■ **課題内容**:
本文によると、リージョナルフィッシュが商品化しているマダイは、ゲノム編集で「ミオスタチン」の働きを止めた結果、可食部が何倍になったか。

■ **分析用本文**:
+++++

号外:ゲノム編集の鮮魚が食卓へ

異なる生物の遺伝子を入れて品種改良する「遺伝子組み換え」に対して、その種の遺伝子の一部を改変して同一種の性質に変化を与えることを「ゲノム編集」といいます。「人為的に進化を促す」とか、「時間をかけて(世代を重ねて)実現する品種改良の期間を短縮する」と考えると分かり易いかもしれません。「遺伝子組み換え」と比較すれば「ゲノム編集」は安全性が高い(後続する世代で予想していない、危険な変化が現れる可能性がない)と言われていますが、門外漢の私には何とも言えません。ただ、ゲノム編集した食料品(鮮魚のような・・・)ということになると、ちょっと不安に感じてしまいます。ゲノム編集を活用したビジネスを進めていく場合には、市場や消費者に対して丁寧に説明し、不安を取り除くことが必要になると思います。

2023年11月12日付け日本経済新聞電子版に掲載された記事より、

ゲノム編集で生まれた魚が日常的に食卓に上がる日が間近に迫っている。スタートアップのリージョナルフィッシュ(京都市)はNTTと陸上養殖に乗り出す。ゲノム編集で生育の早いマダイや疾病に強いヒラメを生み出せる。将来は様々な品種を量産したい考えだ。最先端のテクノロジーはあるものの養殖施設をつくる資本力が乏しいスタートアップと、地方創生に取り組む大企業が連携して、新たな食産業の創出に踏み出した。”

品種改良の期間を短縮

「ゲノム編集によって新しい品種を生み出すことで、品種改良のなかった水産業に革命を起こしたい」。リージョナルフィッシュの梅川忠典社長は語る。京都大学発スタートアップである同社の核となる技術が、遺伝子の狙った場所をピンポイントで改変するゲノム編集技術「クリスパー・キャス9」だ。共同創業者で最高技術責任者(CTO)の木下政人・京大准教授が長年研究してきた。”

異なる生物の遺伝子を入れて品種改良する「遺伝子組み換え」に対して、ゲノム編集はより自然界の進化に近いのが特徴だ。従来は突然変異で生じた個体を交配し、品種改良には30年近くかかる場合もあった。ゲノム編集で狙った変異を起こせば、2年で新品種が作れると見込む。リージョナルフィッシュが既に商品化しているマダイでは、ゲノム編集で筋肉の成長を抑える遺伝子「ミオスタチン」の働きを止める。その結果、可食部が1.2倍になった。木下准教授と、同社の科学技術顧問も務める近畿大学の家戸敬太郎教授が共同研究した成果だ。”

+++++

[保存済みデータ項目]
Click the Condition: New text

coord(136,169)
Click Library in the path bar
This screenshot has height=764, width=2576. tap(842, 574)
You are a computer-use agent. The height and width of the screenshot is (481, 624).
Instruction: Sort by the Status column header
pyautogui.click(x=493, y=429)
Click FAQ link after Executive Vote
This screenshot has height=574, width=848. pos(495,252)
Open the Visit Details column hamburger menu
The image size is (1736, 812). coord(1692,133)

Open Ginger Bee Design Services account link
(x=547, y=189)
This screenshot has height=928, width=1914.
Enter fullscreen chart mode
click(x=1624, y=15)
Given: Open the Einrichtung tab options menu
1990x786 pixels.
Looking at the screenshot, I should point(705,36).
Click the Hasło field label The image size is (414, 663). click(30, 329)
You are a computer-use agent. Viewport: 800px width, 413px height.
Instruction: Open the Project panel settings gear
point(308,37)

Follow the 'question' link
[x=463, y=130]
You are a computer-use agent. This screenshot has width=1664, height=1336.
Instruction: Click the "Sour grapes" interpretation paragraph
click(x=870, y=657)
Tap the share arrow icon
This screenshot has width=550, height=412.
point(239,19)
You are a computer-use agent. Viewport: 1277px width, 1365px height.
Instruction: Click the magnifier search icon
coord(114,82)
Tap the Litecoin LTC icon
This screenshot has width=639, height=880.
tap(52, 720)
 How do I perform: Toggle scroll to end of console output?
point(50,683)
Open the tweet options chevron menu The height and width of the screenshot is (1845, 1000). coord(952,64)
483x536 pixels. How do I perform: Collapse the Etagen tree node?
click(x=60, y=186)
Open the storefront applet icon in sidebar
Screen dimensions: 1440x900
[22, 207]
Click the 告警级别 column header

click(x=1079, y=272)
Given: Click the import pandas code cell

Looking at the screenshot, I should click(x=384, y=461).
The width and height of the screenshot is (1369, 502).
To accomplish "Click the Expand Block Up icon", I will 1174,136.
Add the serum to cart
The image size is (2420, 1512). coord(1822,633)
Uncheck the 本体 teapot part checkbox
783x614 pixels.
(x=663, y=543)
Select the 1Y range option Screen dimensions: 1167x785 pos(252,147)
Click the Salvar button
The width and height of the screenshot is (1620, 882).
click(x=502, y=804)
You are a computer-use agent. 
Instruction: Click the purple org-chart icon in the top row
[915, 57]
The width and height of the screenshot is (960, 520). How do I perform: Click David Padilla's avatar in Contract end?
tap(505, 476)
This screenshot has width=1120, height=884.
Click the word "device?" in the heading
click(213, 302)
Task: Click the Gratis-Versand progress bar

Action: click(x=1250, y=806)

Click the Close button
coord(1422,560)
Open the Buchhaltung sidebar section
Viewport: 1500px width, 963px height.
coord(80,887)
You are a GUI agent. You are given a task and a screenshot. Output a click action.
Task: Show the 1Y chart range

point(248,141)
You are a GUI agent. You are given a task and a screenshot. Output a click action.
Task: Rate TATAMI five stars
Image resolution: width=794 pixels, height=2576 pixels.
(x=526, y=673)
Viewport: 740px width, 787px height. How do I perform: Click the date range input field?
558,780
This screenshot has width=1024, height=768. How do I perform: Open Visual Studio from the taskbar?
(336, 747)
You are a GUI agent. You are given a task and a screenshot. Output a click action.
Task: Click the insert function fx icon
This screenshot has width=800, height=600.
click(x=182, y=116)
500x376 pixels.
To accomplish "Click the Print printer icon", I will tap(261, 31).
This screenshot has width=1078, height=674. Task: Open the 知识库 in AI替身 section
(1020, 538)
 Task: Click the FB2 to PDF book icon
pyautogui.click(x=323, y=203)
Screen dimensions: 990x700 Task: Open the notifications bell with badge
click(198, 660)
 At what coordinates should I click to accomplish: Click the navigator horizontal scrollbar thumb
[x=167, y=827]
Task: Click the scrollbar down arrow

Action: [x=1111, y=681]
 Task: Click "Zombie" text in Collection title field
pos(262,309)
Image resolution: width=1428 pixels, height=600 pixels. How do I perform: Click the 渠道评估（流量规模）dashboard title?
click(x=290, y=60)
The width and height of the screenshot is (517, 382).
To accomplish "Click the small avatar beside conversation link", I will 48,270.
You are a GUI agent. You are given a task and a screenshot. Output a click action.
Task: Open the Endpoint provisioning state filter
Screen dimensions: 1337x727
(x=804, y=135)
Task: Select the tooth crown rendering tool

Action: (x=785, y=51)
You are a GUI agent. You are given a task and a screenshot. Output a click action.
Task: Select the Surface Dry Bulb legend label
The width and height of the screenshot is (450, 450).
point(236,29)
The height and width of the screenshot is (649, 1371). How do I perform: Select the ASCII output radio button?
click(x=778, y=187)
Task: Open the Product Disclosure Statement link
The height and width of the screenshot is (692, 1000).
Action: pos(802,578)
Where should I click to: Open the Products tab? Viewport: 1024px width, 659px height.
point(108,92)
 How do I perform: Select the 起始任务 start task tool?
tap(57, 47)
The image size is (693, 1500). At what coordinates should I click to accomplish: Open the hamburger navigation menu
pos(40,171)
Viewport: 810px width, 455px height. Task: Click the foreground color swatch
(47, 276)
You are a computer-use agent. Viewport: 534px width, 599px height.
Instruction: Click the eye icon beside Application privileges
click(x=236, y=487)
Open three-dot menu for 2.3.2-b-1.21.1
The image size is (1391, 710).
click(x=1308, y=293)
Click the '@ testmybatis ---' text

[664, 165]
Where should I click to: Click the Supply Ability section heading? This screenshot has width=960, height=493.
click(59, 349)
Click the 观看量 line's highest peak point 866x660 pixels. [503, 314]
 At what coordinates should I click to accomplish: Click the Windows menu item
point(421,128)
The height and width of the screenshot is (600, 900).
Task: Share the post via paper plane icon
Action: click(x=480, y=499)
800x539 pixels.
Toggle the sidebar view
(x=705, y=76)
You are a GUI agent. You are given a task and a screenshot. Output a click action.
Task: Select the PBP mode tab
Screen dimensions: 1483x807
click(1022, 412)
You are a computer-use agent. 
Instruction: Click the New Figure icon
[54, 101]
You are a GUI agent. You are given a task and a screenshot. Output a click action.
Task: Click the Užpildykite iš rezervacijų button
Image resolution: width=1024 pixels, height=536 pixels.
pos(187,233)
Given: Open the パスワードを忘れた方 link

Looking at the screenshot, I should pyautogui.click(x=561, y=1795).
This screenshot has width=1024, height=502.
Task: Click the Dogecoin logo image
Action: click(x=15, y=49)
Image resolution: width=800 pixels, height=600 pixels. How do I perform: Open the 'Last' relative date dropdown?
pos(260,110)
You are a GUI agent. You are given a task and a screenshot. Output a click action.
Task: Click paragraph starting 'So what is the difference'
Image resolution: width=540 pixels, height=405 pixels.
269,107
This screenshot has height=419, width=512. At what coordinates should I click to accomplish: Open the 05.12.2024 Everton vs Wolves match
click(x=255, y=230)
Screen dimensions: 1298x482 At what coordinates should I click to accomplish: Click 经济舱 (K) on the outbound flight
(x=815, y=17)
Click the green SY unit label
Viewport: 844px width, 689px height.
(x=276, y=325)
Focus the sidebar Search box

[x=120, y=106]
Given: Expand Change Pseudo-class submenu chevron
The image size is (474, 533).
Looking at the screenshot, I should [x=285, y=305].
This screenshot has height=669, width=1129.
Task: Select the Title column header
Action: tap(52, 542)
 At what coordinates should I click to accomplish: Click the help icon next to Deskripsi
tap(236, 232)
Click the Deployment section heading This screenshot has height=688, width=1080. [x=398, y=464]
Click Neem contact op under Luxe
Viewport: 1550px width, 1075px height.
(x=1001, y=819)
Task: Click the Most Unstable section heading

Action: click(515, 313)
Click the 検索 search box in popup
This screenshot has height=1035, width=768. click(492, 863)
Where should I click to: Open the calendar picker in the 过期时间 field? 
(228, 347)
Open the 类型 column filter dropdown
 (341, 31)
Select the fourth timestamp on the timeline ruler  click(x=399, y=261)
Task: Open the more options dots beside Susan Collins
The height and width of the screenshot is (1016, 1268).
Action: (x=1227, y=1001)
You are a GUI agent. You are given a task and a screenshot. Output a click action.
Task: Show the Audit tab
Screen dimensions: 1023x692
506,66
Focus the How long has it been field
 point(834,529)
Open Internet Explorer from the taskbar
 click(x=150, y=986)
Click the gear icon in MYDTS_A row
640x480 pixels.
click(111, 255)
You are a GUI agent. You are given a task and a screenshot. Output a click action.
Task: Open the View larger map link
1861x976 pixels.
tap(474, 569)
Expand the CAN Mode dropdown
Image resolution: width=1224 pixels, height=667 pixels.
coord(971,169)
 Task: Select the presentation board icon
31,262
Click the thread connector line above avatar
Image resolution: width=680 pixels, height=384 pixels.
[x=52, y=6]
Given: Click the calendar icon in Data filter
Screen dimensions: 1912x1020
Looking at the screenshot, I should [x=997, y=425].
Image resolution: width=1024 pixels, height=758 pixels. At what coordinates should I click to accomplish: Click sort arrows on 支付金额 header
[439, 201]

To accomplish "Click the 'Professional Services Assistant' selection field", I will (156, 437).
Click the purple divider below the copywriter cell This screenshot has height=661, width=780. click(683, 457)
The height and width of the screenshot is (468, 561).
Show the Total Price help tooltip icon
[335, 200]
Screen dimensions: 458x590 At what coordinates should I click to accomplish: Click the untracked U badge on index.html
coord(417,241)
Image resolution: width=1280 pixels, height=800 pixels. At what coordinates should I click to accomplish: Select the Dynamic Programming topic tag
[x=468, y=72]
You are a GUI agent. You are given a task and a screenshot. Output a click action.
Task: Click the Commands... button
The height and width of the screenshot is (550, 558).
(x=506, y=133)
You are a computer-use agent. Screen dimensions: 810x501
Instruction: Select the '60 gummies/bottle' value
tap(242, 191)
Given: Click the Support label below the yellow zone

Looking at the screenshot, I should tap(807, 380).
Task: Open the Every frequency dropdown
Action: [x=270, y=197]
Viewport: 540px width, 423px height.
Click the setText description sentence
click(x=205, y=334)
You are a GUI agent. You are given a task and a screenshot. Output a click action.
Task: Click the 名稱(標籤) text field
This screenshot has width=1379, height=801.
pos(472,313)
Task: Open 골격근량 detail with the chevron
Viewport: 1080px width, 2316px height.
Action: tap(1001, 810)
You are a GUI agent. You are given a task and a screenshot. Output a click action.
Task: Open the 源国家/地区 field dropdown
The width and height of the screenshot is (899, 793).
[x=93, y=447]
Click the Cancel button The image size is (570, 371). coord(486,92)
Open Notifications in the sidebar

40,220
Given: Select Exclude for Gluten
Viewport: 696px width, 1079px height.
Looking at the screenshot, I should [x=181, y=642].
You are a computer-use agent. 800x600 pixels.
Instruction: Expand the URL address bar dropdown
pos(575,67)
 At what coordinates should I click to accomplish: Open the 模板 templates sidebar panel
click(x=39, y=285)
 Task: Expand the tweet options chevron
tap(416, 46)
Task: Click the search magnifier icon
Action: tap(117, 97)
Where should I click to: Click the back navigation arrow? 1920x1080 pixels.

+++++

■ **回答**:
1.2倍。